Ronnie Floyd Southern Baptist Head

Ronnie Floyd says God has already defined marriage as a covenant between one man and one woman.

God–not the Supreme Court– has the final say on same-sex marriage, said Southern Baptist Convention president Ronnie Floyd. Pastor Floyd urged the highest judicial body in the land to not make same-sex marriage a Constitutional right, reported the Huffington Post

Speaking to the annual meeting of SBC delegates and referencing the Bible, Floyd said that God has already defined marriage as a covenant between one man and one woman

Supporting the theme “now is the time to lead,” Floyd told the 5,000 in attendance at the meeting in Columbus, Ohio that in addition to fighting same-sex marriage Christians also need to continue to strongly oppose abortion, even though he recognizes that abortion rates are down nationally. 

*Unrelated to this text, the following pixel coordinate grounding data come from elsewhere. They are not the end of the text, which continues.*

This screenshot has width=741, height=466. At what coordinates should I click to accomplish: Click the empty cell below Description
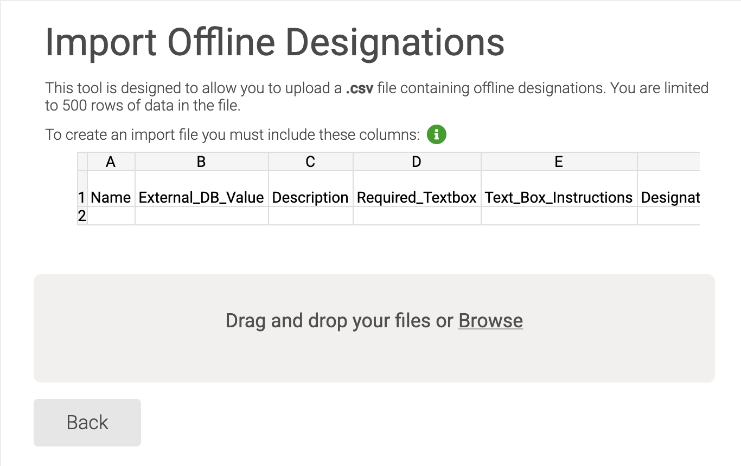(x=310, y=216)
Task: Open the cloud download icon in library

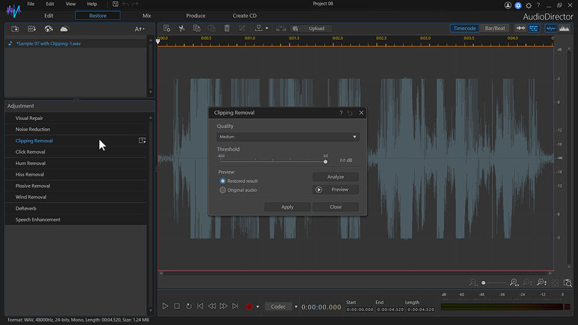Action: [64, 29]
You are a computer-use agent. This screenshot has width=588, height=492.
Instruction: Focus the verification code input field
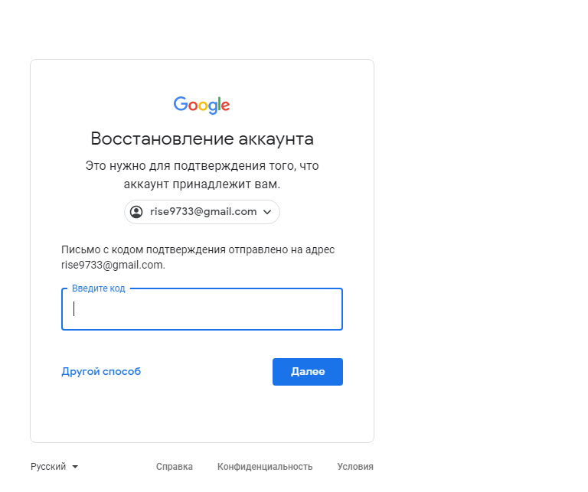click(x=202, y=309)
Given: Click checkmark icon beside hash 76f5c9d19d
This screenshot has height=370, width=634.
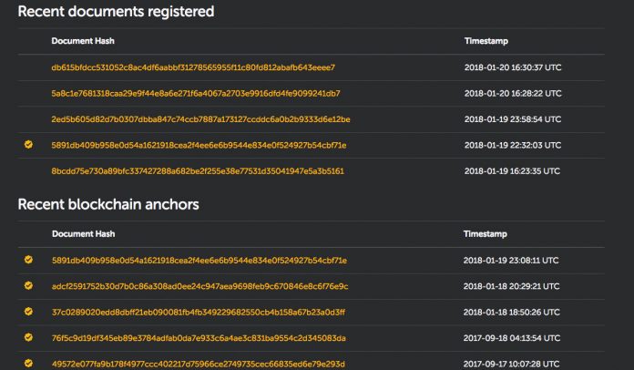Looking at the screenshot, I should click(x=29, y=338).
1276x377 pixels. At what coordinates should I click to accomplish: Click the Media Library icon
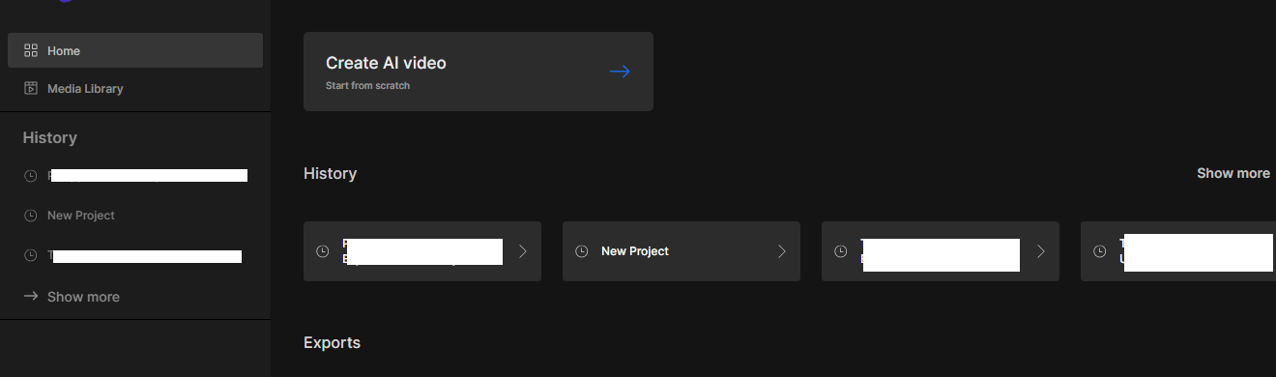point(31,88)
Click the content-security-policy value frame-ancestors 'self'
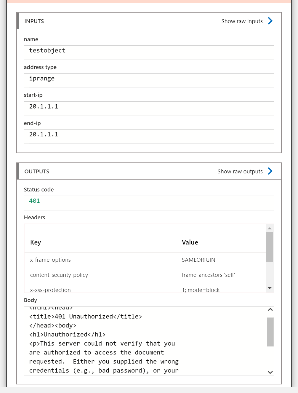This screenshot has height=393, width=298. [208, 275]
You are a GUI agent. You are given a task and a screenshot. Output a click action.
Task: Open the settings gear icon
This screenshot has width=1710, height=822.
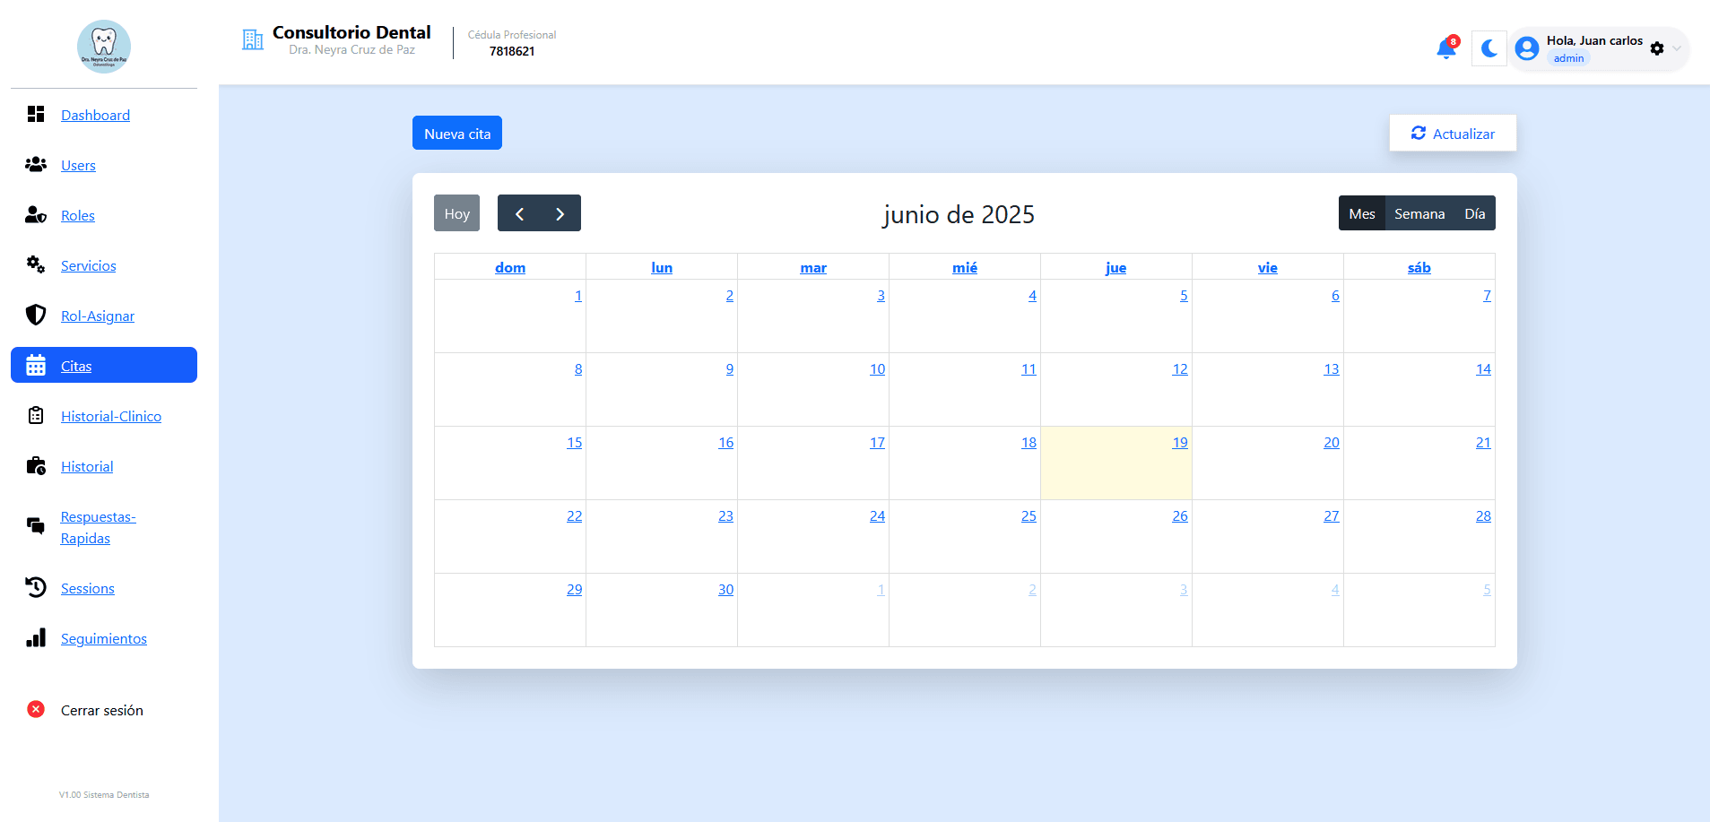point(1657,48)
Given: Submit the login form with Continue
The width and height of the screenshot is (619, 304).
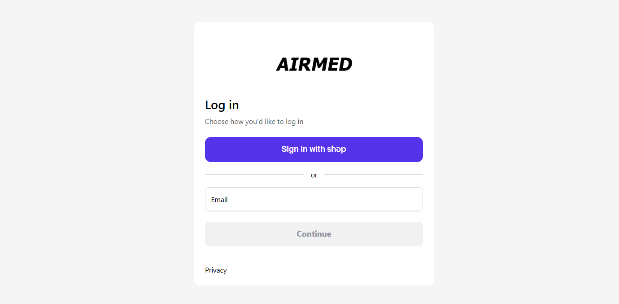Looking at the screenshot, I should pyautogui.click(x=314, y=234).
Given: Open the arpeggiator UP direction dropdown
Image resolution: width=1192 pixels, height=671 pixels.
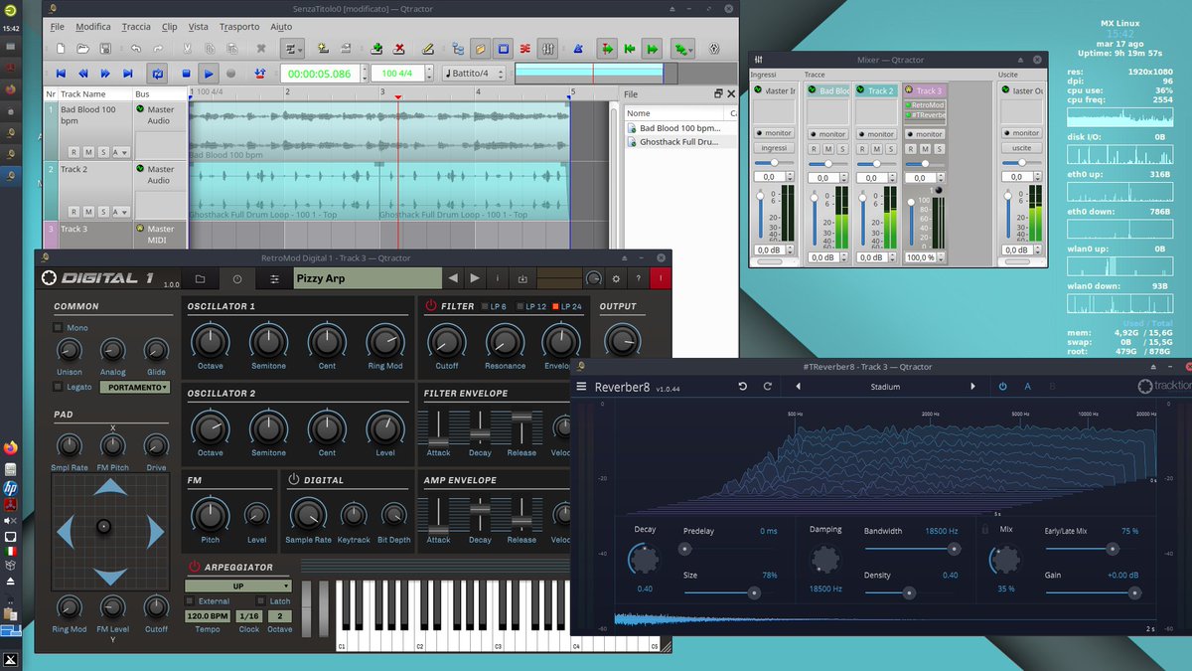Looking at the screenshot, I should pyautogui.click(x=238, y=587).
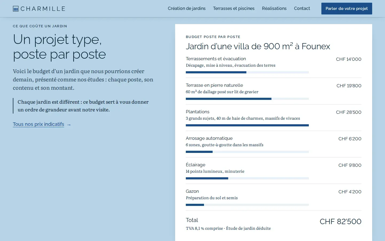This screenshot has width=385, height=241.
Task: Click the Arrosage automatique budget bar
Action: coord(247,152)
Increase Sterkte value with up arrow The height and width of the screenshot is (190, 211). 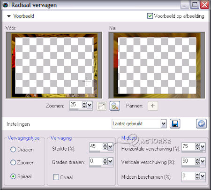point(105,145)
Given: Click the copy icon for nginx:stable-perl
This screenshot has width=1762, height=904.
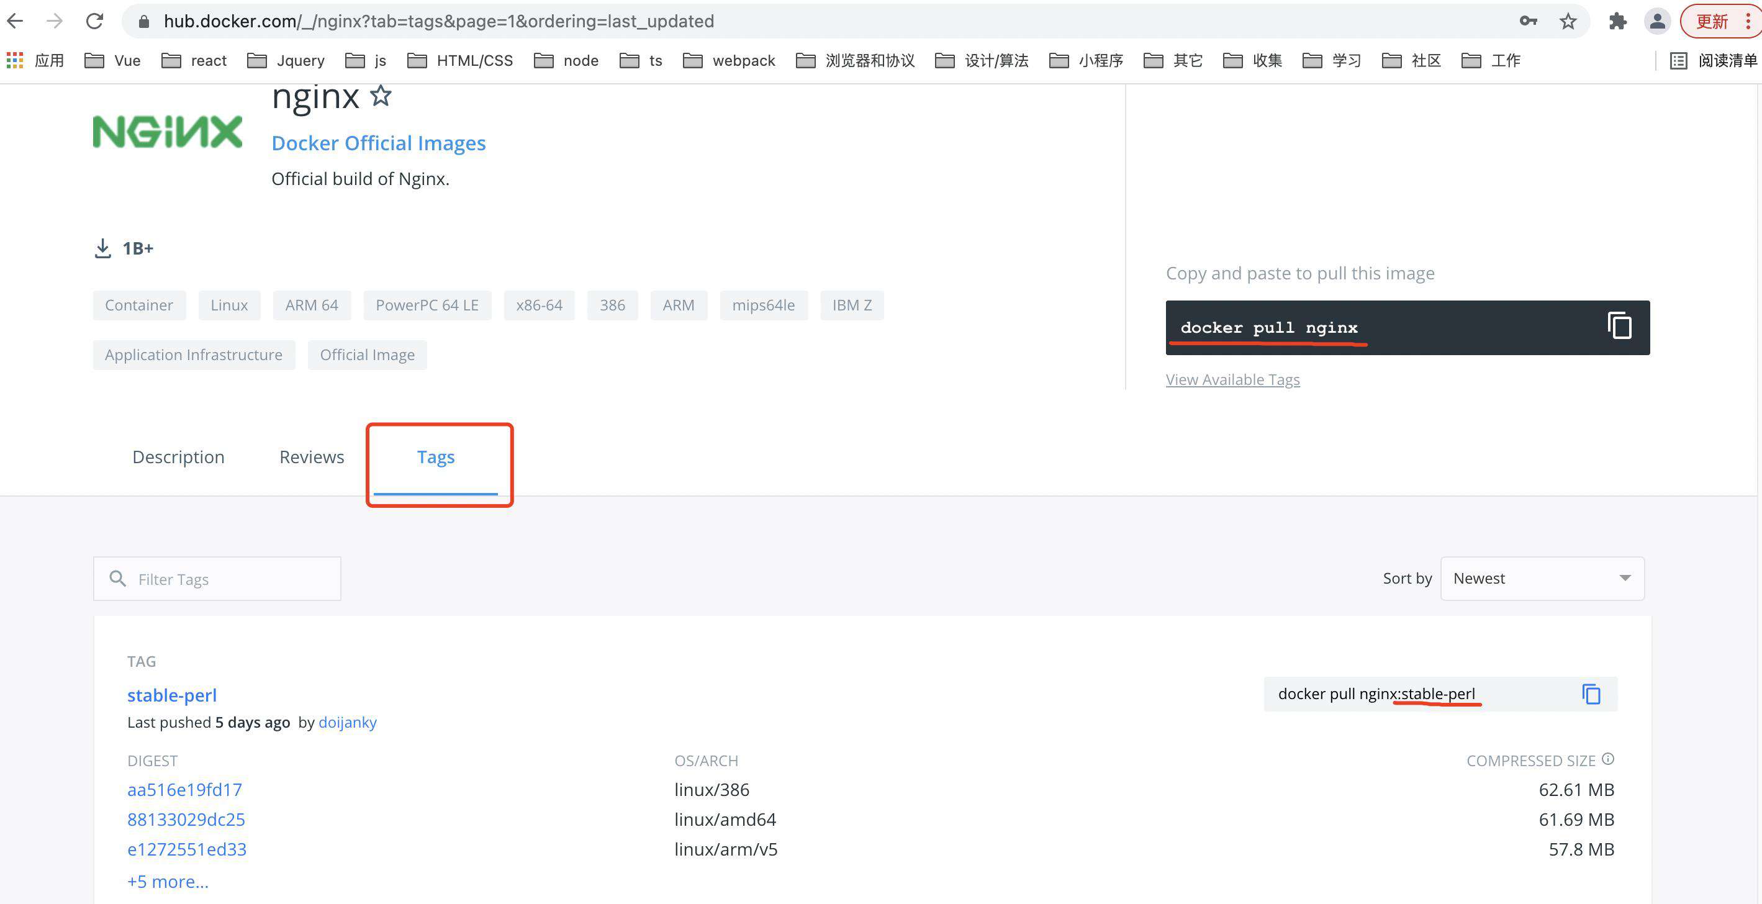Looking at the screenshot, I should [x=1590, y=694].
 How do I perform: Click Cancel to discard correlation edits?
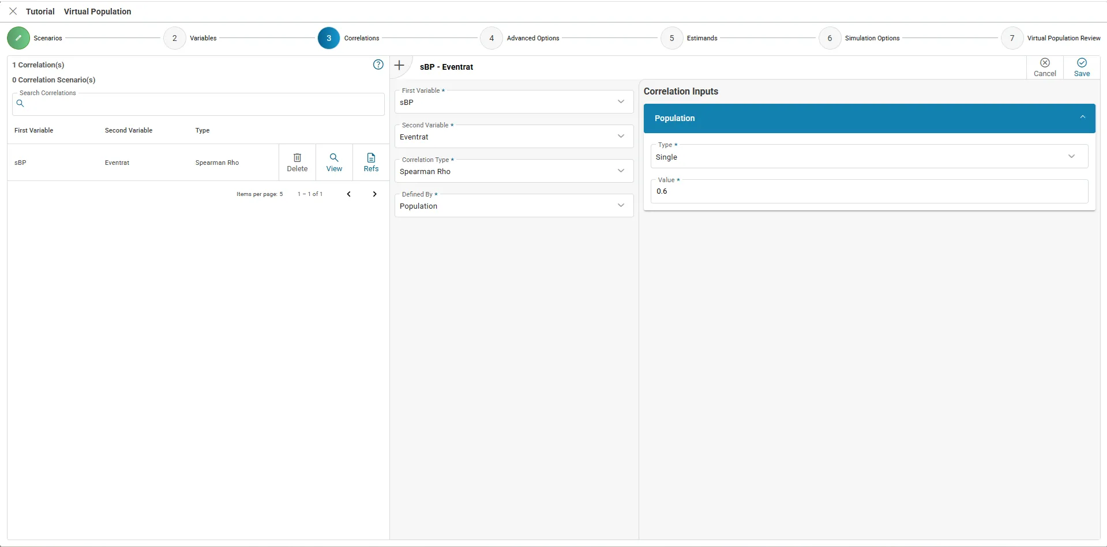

Also down is membership in the SBC, but Floyd still thinks his denomination of 15 million is strong and urged all Christians to “decry all racism and prejudice, denouncing it as a sin against God and a sin against one another.”

But Floyd’s strongest stand of the day came against same-sex marriage, reported Fox News.  He declared to the crowd as a “minister of the Gospel—I will not officiate over any same-sex unions or same-sex marriage ceremonies.  I completely refuse.”

Even though these comments will draw ire from many nationwide, Floyd continued saying that we should “love and respect” people who have a different opinions.  However, he made it clear that this love and respect does not transcend the sanctity of “God’s design for marriage,” and should help those “struggling with same-sex attractions,” reported the Christian Post

Led by Ronnie Floyd, the delegates later passed a resolution that called for the Supreme Court to defend the rights of Americans to define marriage as the union between one man and one woman, and that doing otherwise would disregard the religious liberties of both citizens and institutions.